PROMPT
Copy the lines verbatim, starting at the line containing "Given: Click the 担：女子委員会 text" and ending after the line containing "coord(269,175)".

----- RECORDS TO USE

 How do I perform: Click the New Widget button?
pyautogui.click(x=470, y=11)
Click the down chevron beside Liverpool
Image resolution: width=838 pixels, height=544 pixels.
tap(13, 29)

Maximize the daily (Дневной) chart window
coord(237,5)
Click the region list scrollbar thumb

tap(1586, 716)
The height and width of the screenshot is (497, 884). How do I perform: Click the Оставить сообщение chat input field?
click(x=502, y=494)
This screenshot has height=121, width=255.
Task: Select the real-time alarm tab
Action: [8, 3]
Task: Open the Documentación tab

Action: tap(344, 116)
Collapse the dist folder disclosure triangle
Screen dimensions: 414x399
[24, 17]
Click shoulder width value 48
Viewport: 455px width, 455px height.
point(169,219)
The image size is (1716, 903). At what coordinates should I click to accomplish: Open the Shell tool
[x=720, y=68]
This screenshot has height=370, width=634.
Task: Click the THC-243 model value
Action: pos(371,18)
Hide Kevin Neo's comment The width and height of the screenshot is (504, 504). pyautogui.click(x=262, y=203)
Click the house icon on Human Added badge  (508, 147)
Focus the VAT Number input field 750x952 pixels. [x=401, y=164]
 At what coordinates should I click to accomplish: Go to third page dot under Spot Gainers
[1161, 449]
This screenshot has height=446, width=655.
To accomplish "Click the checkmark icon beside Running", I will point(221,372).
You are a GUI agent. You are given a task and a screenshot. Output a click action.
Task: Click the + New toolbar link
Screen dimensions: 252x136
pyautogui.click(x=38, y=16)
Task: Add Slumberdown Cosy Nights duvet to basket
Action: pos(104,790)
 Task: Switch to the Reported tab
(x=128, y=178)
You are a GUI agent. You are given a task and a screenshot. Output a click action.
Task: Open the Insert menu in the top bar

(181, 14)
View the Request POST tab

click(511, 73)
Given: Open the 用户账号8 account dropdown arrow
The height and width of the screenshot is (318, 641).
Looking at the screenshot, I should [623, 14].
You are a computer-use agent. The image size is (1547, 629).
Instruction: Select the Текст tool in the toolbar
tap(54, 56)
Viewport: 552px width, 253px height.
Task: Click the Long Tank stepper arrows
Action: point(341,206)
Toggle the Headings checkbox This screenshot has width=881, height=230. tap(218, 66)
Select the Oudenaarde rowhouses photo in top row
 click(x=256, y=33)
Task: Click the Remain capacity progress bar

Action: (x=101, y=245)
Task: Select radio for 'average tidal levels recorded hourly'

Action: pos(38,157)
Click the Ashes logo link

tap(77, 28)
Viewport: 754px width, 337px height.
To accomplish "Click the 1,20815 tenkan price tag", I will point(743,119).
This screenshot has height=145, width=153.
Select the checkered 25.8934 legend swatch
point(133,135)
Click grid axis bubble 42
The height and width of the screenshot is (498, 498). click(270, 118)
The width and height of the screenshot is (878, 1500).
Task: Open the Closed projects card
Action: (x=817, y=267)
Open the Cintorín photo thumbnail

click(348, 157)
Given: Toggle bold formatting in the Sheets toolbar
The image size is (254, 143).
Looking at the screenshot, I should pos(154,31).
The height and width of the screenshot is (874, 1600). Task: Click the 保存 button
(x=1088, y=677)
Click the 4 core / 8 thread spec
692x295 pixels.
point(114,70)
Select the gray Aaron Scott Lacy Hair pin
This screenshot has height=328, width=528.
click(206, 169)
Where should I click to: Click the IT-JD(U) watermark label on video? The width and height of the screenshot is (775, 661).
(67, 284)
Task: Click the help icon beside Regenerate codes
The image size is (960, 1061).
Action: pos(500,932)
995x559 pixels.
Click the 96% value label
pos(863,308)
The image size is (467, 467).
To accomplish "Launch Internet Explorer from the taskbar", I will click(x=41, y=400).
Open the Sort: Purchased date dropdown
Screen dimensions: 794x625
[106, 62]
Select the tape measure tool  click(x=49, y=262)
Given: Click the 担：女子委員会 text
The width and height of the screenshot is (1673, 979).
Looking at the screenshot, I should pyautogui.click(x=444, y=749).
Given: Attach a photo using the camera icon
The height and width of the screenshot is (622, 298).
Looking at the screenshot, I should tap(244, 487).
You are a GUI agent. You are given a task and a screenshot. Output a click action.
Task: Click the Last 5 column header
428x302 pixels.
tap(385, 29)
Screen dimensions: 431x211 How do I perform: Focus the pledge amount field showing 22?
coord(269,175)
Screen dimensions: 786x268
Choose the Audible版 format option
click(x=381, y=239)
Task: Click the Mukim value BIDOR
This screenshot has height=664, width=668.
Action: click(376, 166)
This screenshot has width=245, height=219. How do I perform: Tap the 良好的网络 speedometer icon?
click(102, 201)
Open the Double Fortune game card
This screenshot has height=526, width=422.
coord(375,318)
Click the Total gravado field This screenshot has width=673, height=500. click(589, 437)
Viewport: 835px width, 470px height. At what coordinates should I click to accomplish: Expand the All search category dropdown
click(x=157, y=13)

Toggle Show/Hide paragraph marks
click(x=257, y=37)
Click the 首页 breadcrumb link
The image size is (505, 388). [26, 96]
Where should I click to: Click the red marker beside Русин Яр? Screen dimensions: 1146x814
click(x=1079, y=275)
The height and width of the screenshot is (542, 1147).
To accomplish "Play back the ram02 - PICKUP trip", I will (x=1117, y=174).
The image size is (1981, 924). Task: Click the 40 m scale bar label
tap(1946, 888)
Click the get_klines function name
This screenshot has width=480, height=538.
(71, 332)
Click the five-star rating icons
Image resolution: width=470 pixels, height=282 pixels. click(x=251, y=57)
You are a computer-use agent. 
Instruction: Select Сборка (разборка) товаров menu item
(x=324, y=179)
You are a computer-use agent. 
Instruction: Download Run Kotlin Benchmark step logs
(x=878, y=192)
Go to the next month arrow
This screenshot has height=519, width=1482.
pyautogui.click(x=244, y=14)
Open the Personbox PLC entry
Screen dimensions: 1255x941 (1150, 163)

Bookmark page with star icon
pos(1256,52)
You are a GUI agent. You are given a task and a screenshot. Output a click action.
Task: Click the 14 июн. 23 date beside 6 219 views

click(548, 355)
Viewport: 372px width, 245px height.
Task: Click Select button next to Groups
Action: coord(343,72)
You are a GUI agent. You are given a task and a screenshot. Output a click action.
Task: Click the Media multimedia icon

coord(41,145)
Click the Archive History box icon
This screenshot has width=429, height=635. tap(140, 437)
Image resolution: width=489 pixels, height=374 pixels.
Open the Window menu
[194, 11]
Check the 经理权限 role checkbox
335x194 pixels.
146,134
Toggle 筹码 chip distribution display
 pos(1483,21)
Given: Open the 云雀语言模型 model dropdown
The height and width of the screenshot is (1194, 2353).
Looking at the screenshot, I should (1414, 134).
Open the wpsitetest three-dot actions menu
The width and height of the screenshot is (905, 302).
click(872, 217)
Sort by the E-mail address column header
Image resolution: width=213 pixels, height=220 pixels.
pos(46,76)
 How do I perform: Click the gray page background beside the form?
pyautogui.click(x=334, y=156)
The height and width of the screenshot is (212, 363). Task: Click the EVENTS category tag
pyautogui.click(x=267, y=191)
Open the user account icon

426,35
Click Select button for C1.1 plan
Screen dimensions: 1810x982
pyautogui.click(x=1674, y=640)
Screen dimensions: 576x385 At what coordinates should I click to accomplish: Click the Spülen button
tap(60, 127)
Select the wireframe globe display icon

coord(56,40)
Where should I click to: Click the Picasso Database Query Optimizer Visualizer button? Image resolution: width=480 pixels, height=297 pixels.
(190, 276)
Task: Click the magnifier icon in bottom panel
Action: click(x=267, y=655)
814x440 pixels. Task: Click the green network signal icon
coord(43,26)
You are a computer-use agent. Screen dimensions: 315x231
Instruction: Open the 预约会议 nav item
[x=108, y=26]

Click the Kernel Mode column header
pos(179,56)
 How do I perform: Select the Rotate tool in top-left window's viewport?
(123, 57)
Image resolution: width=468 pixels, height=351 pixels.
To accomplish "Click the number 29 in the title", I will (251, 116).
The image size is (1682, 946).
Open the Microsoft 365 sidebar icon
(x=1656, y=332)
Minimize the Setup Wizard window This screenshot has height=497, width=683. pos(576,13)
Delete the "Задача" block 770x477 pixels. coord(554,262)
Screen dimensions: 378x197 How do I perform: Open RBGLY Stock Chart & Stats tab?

----------

SOLUTION TO THIS EXERCISE
Given: Click the 担：女子委員会 text
The width and height of the screenshot is (1673, 979).
Looking at the screenshot, I should pyautogui.click(x=444, y=749).
Given: Attach a photo using the camera icon
The height and width of the screenshot is (622, 298).
Looking at the screenshot, I should tap(244, 487).
You are a GUI agent. You are given a task and a screenshot. Output a click action.
Task: Click the Last 5 column header
428x302 pixels.
tap(385, 29)
Screen dimensions: 431x211 How do I perform: Focus the pledge amount field showing 22?
coord(269,175)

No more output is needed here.